In a statement, Schatz said, “As the CEO of AccuWeather, Barry Myers views NOAA
as a direct competitor that provides high-quality forecasts for free.”
The Hawaii Democrat said Myers “is in the vanguard of corporate business interests that seek to undermine the National Weather Service’s ability to do anything other than provide free data and weather models to private companies like his, which then turn around and sell their forecasts.”
Myers told the House
Science Committee last year that he had problems with the way NOAA keeps some data private and how it works with competing weather firms.
“American weather companies are now becoming the focal point for weather information in many of the countries around the world. The No. 1 mobile weather source in Europe is an American one — AccuWeather. We estimate that AccuWeather information is on about 1.5 billion
or more devices globally,”
he said.
Schatz said, “Mr. Myers will have to work very hard to persuade me that he will run NOAA for the public good — instead of trying to run it out of the business of saving lives and property and protecting our national security with its weather forecasts. Since Mr. Myers and his two brothers own and operate AccuWeather, he will also need to explain why his service as NOAA
administrator will not violate conflict of interest rules and regulations.”
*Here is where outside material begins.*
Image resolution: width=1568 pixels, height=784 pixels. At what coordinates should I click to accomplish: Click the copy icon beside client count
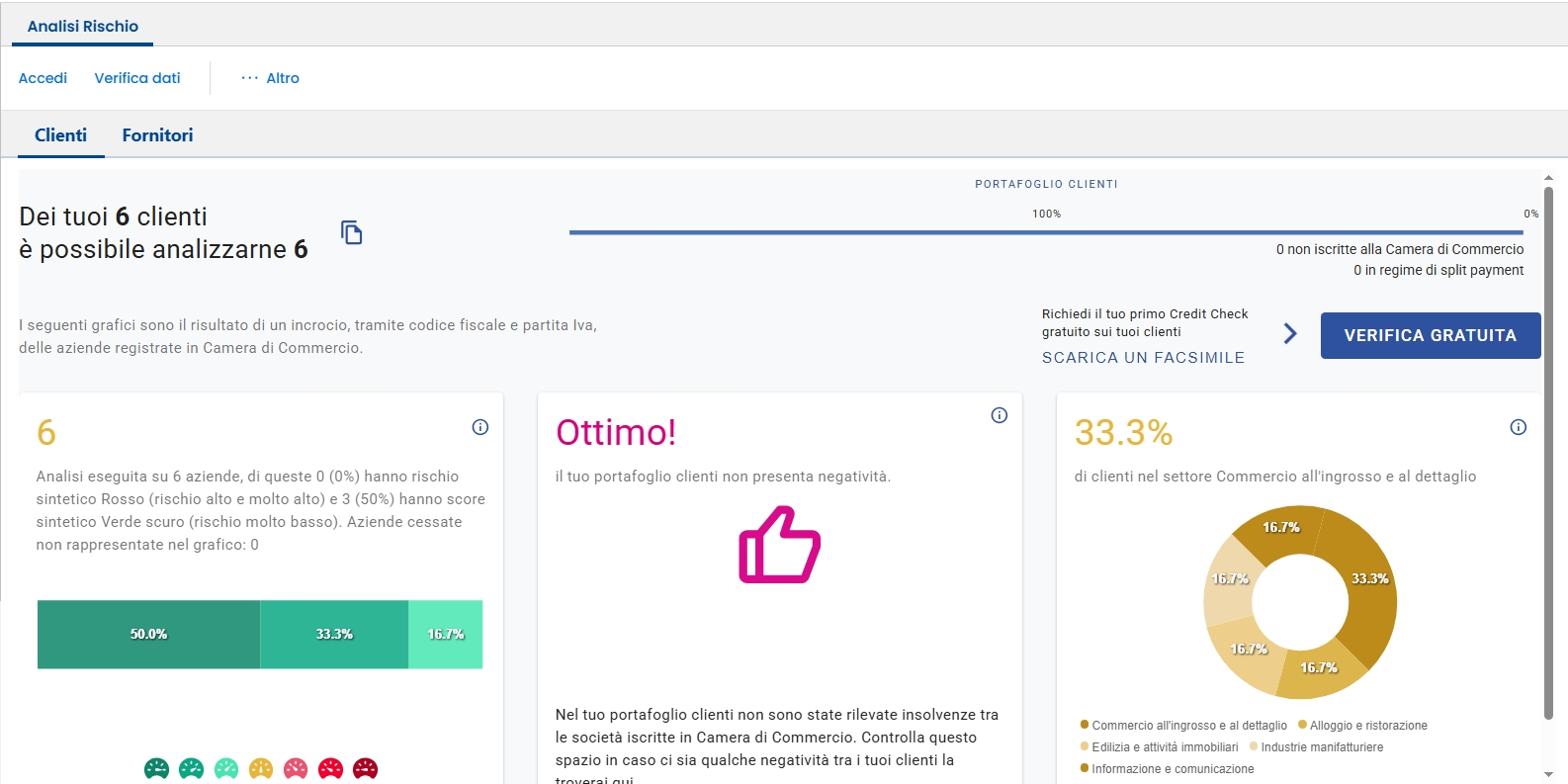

“I will keep an open mind throughout our Senate review of his nomination, but
I am disappointed that this administration would nominate someone with Mr. Myers’ controversial views on the National Weather Service, especially given the potential for conflicts of interest involving his family and his scant qualifications to run the rest of the agency,” Schatz said.
But private meteorologist Mike Smith, who sold his firm to Myers and has worked for him, said Myers “knows weather science inside and out.”
And Ryan Maue of Weather.us said, “Myers will bring that Big Data acumen to NOAA and likely accelerate a process that has slowly been underway: more private-sector collaboration with satellite data, weather models and other information services. Government-sponsored satellite programs are hugely expensive and constantly under threat of cost-cutting during budget crises.”